Bastion stores your personal information for as long as you use the Services, and no longer than is necessary for the purposes for which the information was collected, or for which it is legitimately further processed. Thereafter, Bastion retains personal information for a period of time set forth in its corporate retention schedules. In the case of organizational Services data, Bastion retains personal information according to the timeframes set forth in relevant customer agreements, or in lieu of an agreement, for as long as a legitimate business purpose exists.

Security of Personal Information

Bastion is committed to helping protect the security of your information. We have implemented and will maintain appropriate technical and organizational measures to protect your information against accidental loss, destruction or alteration, unauthorized disclosure or access, or unlawful destruction. The Internet, however, cannot be guaranteed to be 100% secure, and we cannot ensure the security of any personal information provided to us.

Children’s Privacy

In general, Bastion does not knowingly collect, use or disclose personal information from children, as defined by local law. If you believe that we have collected personal information about a child, please contact us so that we can delete the information. Additionally, please contact us to request removal of content or information that was posted to our Services when the registered user was under the age of 18.

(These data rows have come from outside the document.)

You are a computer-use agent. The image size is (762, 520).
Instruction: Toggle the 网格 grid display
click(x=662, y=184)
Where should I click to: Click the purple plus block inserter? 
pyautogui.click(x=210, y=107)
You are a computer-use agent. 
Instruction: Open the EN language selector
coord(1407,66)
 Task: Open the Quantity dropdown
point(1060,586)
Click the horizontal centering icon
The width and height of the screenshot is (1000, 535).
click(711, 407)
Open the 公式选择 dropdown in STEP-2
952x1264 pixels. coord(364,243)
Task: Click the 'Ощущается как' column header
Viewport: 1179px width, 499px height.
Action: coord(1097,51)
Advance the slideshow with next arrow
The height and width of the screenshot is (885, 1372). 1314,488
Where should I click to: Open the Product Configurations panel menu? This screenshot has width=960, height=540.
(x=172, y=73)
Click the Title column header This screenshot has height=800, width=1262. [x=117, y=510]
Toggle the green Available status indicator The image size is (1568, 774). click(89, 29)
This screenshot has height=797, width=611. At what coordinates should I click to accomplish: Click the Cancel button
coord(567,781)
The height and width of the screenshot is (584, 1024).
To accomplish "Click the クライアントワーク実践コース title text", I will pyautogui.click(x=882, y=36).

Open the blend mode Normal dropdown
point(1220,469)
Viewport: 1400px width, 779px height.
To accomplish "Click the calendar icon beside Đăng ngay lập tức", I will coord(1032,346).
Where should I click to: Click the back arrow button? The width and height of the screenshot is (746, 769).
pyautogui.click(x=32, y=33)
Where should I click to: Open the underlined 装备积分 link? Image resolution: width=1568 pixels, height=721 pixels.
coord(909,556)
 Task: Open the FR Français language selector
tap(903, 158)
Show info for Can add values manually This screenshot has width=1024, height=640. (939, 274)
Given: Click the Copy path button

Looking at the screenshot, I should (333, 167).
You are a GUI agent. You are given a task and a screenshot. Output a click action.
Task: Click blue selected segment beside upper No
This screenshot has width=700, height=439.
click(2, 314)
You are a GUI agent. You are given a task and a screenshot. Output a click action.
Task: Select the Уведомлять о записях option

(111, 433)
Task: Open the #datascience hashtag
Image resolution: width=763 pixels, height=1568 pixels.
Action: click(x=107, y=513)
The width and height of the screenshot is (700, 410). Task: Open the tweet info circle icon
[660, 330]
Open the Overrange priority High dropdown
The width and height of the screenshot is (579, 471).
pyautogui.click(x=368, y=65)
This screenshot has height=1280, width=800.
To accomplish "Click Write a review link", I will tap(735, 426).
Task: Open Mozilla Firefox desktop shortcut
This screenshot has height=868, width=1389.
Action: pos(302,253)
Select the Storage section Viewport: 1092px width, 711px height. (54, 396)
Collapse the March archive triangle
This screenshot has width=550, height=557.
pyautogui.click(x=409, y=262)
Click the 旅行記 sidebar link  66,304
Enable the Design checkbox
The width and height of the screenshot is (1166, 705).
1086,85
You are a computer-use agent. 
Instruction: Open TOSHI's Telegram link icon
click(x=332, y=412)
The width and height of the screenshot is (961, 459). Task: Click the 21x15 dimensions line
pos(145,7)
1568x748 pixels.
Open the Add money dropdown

However, some Services may collect, use or disclose personal information from children (as defined by local law) where it is necessary to do so; for example, a child member of a group using International Trip Planning Services (ITPS). This information is necessary to fulfil travel arrangements, ensure safety, to meet legal and regulatory requirements, and to provide, or arrange for appropriate assistance or facilities where necessary. This information will be collected with the consent of a responsible adult or guardian where possible. The personal information will be appropriately designated for extra protections and review and removal at the earliest opportunity. This personal information from children will be flagged to avoid direct marketing.